▸ **The task**
Copy the stretch of the listing below, from the line that contains "Costa Masnaga station" through the line that contains "Click the Facebook", reproducing each line verbatim.
==== Input for this task ====
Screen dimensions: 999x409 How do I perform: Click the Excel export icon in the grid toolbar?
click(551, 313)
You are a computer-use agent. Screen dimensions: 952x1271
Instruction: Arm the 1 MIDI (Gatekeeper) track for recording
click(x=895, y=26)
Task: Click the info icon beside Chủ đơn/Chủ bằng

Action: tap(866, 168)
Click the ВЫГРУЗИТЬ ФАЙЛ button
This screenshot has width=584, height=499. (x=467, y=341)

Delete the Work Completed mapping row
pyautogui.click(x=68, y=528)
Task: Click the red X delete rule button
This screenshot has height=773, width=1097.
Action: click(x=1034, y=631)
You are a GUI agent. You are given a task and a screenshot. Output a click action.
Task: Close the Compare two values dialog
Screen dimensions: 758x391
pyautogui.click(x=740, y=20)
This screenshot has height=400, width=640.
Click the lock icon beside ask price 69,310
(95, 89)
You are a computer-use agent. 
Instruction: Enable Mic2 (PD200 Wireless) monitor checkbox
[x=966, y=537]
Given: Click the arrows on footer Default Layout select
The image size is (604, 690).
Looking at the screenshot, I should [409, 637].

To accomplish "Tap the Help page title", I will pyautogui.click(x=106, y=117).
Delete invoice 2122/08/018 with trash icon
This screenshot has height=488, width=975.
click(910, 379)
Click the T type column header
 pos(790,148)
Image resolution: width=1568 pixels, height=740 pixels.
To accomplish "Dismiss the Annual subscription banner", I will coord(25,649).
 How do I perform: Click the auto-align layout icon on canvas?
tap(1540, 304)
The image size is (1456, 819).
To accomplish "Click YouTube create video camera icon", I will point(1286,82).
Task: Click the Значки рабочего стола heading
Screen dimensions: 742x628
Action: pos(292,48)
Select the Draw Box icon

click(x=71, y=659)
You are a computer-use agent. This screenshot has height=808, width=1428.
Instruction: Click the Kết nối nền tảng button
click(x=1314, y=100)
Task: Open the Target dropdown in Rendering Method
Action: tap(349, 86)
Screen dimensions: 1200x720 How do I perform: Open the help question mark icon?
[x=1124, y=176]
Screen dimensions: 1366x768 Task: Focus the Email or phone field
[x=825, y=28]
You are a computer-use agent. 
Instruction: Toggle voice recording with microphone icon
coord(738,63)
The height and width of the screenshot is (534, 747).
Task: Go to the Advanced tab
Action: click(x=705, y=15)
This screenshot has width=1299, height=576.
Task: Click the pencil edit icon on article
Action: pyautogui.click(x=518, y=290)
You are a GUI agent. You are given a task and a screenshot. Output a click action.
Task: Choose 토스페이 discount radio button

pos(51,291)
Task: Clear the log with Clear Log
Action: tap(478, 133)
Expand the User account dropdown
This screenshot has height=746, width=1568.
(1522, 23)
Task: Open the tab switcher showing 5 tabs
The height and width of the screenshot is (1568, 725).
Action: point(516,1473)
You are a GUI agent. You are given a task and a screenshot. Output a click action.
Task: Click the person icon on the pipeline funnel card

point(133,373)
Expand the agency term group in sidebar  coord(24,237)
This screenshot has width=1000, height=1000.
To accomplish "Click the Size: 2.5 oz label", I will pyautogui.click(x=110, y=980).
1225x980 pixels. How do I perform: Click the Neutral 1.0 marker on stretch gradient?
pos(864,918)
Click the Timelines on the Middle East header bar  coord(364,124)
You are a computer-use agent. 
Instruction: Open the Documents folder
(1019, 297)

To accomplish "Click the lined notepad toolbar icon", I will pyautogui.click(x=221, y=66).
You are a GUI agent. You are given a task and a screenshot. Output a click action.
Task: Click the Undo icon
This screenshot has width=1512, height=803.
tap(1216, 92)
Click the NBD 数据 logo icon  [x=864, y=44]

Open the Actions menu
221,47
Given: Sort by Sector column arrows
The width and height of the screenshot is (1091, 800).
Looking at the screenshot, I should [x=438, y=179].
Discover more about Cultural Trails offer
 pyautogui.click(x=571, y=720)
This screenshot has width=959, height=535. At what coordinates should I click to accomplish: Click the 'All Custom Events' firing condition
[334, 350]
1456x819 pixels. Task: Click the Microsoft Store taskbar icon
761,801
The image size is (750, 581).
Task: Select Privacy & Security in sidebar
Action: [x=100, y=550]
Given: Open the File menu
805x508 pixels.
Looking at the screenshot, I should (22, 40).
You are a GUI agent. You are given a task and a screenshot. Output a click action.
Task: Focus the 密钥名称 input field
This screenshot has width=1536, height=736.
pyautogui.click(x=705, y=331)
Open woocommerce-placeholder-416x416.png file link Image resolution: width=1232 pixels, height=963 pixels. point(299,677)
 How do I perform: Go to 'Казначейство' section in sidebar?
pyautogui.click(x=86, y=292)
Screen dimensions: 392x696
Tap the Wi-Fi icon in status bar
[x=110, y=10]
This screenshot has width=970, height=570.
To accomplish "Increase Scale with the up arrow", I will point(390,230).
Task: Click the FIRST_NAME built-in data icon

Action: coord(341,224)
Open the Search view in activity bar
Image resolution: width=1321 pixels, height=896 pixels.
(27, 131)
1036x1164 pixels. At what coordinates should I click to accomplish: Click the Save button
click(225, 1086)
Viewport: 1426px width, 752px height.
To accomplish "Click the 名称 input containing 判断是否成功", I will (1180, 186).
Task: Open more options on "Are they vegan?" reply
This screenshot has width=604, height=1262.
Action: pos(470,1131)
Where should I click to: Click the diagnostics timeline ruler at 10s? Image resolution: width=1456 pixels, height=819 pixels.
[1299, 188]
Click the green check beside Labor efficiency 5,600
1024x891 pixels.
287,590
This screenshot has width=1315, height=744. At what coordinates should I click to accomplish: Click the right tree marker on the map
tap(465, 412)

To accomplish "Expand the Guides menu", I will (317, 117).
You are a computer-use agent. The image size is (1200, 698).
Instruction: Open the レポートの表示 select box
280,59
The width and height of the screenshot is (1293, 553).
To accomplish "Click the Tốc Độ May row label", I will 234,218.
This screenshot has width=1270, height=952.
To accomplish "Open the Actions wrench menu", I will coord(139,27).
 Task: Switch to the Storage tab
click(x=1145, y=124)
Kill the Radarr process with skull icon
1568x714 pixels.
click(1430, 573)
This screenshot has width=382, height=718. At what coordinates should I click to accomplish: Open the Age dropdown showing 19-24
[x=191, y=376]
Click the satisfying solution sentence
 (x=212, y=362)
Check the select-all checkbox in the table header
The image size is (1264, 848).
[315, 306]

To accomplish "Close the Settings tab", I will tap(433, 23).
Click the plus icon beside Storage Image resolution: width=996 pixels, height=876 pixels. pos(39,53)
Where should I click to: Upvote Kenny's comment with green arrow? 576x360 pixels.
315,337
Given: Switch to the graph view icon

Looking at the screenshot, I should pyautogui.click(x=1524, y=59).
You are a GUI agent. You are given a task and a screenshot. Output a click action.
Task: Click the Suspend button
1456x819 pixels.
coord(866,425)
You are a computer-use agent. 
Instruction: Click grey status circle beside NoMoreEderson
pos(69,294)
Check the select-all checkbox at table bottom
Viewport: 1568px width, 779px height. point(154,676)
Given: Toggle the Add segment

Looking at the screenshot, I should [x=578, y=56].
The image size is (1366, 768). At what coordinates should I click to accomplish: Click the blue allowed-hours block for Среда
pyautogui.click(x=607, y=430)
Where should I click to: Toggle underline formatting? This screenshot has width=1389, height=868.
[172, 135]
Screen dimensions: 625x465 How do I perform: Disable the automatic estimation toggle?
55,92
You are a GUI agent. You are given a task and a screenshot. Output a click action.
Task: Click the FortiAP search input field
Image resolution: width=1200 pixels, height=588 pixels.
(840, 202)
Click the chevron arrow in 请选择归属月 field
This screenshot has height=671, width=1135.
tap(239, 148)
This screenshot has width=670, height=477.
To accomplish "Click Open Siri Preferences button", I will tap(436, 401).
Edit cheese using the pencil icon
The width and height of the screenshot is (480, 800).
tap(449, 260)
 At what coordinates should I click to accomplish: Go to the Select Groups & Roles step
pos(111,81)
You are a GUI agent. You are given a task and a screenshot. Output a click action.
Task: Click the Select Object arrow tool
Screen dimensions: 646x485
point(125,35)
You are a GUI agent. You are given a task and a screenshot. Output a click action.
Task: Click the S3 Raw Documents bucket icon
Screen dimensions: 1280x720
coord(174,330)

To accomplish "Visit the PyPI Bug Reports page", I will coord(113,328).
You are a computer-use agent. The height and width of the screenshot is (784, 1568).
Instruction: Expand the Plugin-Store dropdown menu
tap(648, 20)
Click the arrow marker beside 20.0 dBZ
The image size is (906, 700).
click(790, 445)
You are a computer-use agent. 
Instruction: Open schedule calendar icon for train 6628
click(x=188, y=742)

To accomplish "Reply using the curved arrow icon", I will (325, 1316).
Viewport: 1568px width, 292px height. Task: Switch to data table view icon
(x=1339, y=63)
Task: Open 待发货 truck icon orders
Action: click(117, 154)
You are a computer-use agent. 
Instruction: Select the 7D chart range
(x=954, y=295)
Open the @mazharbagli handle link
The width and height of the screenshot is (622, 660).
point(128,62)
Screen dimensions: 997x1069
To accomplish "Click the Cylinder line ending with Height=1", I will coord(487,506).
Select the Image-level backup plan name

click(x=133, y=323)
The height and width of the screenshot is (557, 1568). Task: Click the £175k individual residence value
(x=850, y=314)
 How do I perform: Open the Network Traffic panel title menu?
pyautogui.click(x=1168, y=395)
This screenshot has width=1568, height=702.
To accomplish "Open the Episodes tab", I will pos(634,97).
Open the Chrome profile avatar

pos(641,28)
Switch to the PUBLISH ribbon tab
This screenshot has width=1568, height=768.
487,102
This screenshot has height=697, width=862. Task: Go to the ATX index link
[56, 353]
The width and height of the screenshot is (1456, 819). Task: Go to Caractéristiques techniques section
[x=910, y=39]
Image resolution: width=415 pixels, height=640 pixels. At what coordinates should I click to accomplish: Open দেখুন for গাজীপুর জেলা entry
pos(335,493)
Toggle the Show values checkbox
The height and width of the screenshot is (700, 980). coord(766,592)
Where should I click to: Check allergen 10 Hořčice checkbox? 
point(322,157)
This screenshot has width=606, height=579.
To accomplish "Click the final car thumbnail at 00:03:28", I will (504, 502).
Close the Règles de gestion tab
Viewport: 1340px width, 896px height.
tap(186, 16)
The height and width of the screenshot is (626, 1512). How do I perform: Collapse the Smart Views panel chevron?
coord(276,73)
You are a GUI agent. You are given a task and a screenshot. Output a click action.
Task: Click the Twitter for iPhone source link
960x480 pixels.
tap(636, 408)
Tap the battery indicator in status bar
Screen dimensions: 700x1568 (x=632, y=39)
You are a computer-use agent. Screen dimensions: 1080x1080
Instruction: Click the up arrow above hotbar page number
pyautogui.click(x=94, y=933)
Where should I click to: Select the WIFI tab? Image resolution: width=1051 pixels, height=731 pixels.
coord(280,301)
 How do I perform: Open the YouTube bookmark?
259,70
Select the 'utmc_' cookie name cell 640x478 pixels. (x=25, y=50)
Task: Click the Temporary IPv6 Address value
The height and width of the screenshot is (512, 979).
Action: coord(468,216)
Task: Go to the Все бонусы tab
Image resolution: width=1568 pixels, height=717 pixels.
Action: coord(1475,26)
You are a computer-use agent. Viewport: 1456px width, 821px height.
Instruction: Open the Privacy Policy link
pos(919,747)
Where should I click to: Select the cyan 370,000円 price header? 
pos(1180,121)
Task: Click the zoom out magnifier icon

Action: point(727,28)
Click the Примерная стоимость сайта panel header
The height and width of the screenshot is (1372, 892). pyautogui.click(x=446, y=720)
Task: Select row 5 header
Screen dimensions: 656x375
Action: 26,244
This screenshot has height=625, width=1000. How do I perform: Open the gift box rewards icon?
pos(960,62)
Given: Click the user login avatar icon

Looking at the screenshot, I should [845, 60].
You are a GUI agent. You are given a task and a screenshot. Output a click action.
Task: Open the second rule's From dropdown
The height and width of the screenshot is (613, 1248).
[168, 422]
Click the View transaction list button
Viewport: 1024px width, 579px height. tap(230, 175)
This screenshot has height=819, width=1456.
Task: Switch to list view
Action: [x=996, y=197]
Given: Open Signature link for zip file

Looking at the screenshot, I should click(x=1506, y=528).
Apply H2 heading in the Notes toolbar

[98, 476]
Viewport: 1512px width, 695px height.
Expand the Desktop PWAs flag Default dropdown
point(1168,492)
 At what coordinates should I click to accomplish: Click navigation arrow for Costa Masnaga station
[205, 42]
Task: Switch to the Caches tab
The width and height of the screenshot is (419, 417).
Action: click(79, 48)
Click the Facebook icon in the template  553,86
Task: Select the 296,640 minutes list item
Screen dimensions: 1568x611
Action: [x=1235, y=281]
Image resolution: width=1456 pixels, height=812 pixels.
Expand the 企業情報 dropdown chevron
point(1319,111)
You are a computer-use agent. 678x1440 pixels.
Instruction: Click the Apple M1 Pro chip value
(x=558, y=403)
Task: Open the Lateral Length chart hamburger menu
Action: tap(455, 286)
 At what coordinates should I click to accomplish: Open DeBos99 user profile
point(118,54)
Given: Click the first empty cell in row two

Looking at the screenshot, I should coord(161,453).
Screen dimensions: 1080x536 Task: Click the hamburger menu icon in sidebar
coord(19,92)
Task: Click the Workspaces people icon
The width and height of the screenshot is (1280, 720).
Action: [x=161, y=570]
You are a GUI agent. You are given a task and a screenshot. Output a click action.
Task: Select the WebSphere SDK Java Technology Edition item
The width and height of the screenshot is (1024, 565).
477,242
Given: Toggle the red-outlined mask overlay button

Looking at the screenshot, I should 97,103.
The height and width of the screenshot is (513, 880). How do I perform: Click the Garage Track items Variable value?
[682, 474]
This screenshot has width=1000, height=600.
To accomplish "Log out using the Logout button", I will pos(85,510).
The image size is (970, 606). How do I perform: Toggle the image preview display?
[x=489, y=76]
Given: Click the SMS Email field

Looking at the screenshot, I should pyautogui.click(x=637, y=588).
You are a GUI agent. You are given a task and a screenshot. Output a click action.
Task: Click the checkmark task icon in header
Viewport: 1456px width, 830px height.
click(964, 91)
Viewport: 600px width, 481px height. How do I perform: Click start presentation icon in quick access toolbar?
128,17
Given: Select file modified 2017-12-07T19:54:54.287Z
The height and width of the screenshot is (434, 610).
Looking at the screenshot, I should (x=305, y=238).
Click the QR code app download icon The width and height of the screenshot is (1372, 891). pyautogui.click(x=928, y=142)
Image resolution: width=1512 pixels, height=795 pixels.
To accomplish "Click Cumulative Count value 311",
====
▸ **Exercise response**
 At what coordinates should I click to accomplish: Click navigation arrow for Costa Masnaga station
[205, 42]
Task: Switch to the Caches tab
The width and height of the screenshot is (419, 417).
Action: click(79, 48)
Click the Facebook icon in the template  553,86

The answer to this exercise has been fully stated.